* PROBLEM STATEMENT:
Which of the lines below contain the string "blue"? Copy each one.
================
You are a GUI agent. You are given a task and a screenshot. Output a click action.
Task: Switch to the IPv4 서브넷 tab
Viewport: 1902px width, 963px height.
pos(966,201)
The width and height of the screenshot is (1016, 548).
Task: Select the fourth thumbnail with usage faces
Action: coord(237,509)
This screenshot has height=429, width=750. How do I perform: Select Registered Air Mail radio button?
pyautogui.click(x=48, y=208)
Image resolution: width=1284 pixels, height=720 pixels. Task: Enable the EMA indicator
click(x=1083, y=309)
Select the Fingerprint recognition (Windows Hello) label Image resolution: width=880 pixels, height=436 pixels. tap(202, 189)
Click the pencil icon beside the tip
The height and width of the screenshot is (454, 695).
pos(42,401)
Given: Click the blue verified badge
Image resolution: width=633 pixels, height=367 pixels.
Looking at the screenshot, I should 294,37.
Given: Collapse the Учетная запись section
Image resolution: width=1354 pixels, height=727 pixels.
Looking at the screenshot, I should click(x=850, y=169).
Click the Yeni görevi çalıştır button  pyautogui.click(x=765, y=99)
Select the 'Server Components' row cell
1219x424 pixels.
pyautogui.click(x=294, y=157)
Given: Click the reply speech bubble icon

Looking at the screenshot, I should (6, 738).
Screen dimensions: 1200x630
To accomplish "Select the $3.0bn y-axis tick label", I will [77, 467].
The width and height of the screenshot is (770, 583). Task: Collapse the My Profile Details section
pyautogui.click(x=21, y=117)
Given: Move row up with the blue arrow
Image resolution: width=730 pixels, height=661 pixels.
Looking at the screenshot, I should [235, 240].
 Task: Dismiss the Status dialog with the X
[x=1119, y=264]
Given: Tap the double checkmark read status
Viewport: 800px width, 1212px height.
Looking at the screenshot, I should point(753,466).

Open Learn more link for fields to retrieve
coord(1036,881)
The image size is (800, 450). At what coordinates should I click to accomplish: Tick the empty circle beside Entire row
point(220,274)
================
* WRITTEN ANSWER:
Given: Click the blue verified badge
Given: Move row up with the blue arrow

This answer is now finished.